The starting (maximum) values of F0 used in the adaptive procedure were 0.2% and 2.0%. The stepsizes were 0.01% and 0.1%. For four subjects, the lower values were used for the 1150 Hz formant and the higher values for the 325 Hz formant. For one subject the lower value was used for both formants.
Figure 2. Summary of polyperiodicity results for Experiments 4-5 (normal formants and flat formants plus noise floor, respectively). Mean target matching thresholds, expressed as percent difference in fundamental frequency, are plotted as a function of target formant CF. Vertical bars represent +/- one standard error of the mean.
It is interesting to compare the thresholds for this experiment with those obtained in Experiment 1. Assimilating rms modulation thresholds measured in Experiment 1 and the F0 thresholds from Experiment 2 to the sam dependent variable, a repeated measures ANOVA was performed on the mean data across repetitions for the 5 subjects that completed both experiments, with factors cue type (FM vs F0) and target formant (325 vs 1150 Hz). The effect of target CF was significant [F(1,4)=32.2, p<0.005], but neither cue type nor its interaction with target CF were significant [F(1,4)=2.4 and F(1,4)=0.7, respectively].1
For the F0 stimuli of Experiment 4, the beat rate between adjacent components of test formant and background would be equal to the local frequency difference between the interacting components.

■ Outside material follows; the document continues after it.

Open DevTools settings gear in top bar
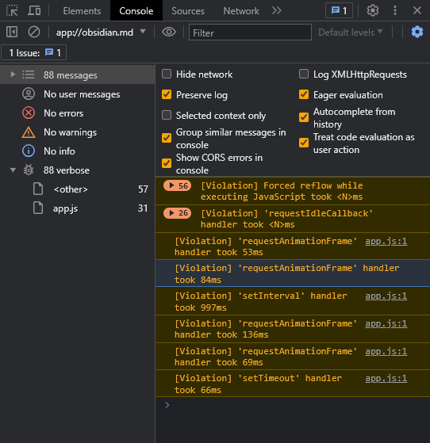Viewport: 430px width, 443px height. click(x=373, y=11)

The amplitude modulation depth created by their interaction would be a function of their relative amplitudes, being greatest if their amplitudes were equal and decreasing monotonically as a function of their difference. In order to evaluate the potential contribution of these interactions to target matching performance, the frequency difference between adjacent components of test and background components was increased and pink noise was added in Experiment 5.
An unpaired t-test on five threshold estimates for each subject (removing outlying data for one subject at the higher CF target2) showed that the difference between mean thresholds for the two formants was highly significant [t(43)=6.12, p<0.0001].

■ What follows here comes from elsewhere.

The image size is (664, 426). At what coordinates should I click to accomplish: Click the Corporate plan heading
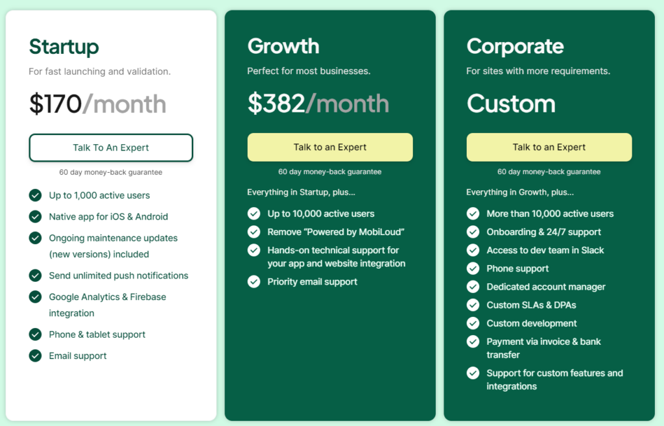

All subjects' thresholds obtained in this experiment were higher than those from Experiment 4 using normal formants and no masking noise. An analysis of variance on factors stimulus type (2), target formant (2) and repetitions (5) (with outlying data removed for one subject as before) confirmed that the F0 thresholds were lower for normal formants than for flat formants in noise [F(1,75) = 46.02; p<0.0001]. However, the interaction between stimulus type and target formant CF was also significant [F(1,75)=11.28, p<0.005], indicating that the decrease in threshold that accompanied an increase in target CF was greater for the flat formant stimuli with the noise floor than for the normal formants in quiet. Further, the greater reduction of beating between nearby test and background components for the lower CF target was probably responsible for the larger threshold increase at that CF (0.8% increase) than at the higher CF (0.3% increase).

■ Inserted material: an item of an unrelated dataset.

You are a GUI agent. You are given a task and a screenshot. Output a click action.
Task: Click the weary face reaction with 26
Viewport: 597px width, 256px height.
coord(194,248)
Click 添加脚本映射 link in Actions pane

To compare the results for FM and F0 stimuli, the mean thresholds across repetitions for the two target formants and five subjects common to Experiments 1, 3, 4, and 5 were submitted to a three-way analysis of variance (with missing data in Exp. 3 and outlying data removed in Exp. 5 as before). Thresholds for FM stimuli were expressed as rms modulation width. The independent variables were cue type (FM vs F0), stimulus type (normal formant in quiet vs flat formant in pink noise), and target formant CF (325/375 vs 1150/1250). The main effect of cue type was not significant [F(1,31) = 0.18]. The main effect of stimulus type was significant [F(1,31) = 11.31, p<0.005], reflecting the fact that the thresholds for normal formants in quiet are lower than those for flat formants presented in noise across both cue types. From comparisons of differences between thresholds for the two stimulus types, it appears that the use of flat formants against a pink-noise floor impairs target matching performance more for statically mistuned test formants than for test formants with frequency modulation at the low CF target [t(4)=3.6, p<0.05]. At the higher CF target there is no difference between FM and F0 stimuli [t(3)=0.7, n.s., missing data for one subject].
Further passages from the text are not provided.